Here is a block of records. Copy every line in it that includes "Task".
Available data Block Start
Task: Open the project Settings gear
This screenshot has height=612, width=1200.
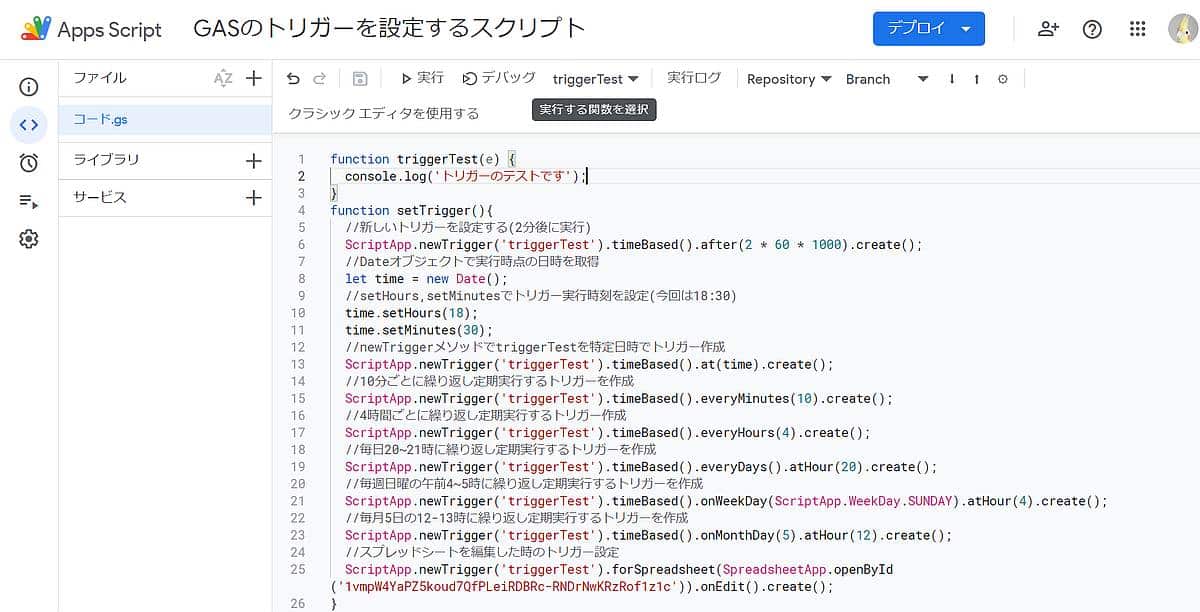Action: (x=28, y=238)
Available data Block End
Available data Block Start
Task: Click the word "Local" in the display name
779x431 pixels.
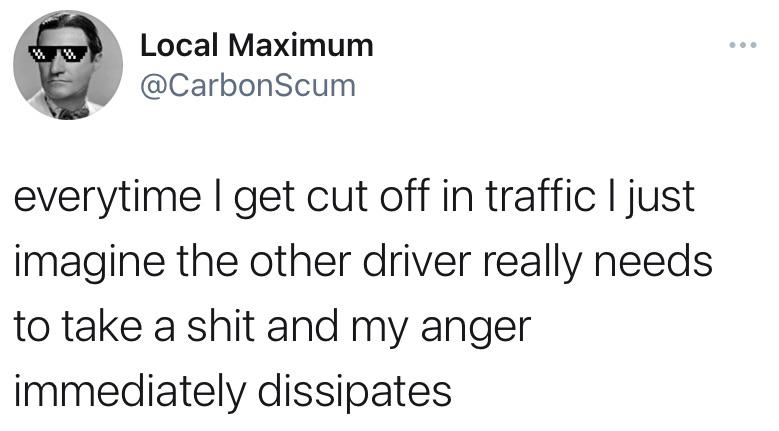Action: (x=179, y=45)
Available data Block End
Available data Block Start
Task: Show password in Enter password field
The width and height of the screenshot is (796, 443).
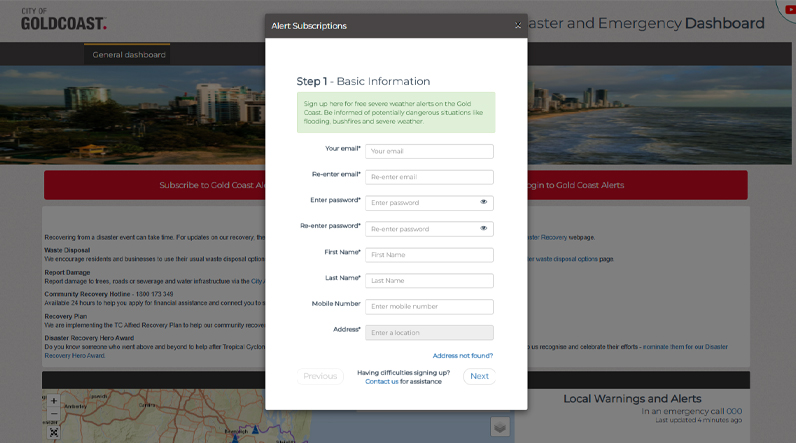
Available data Block End
Result of the exercise:
Task: Open the project Settings gear
Task: Click the word "Local" in the display name
Task: Show password in Enter password field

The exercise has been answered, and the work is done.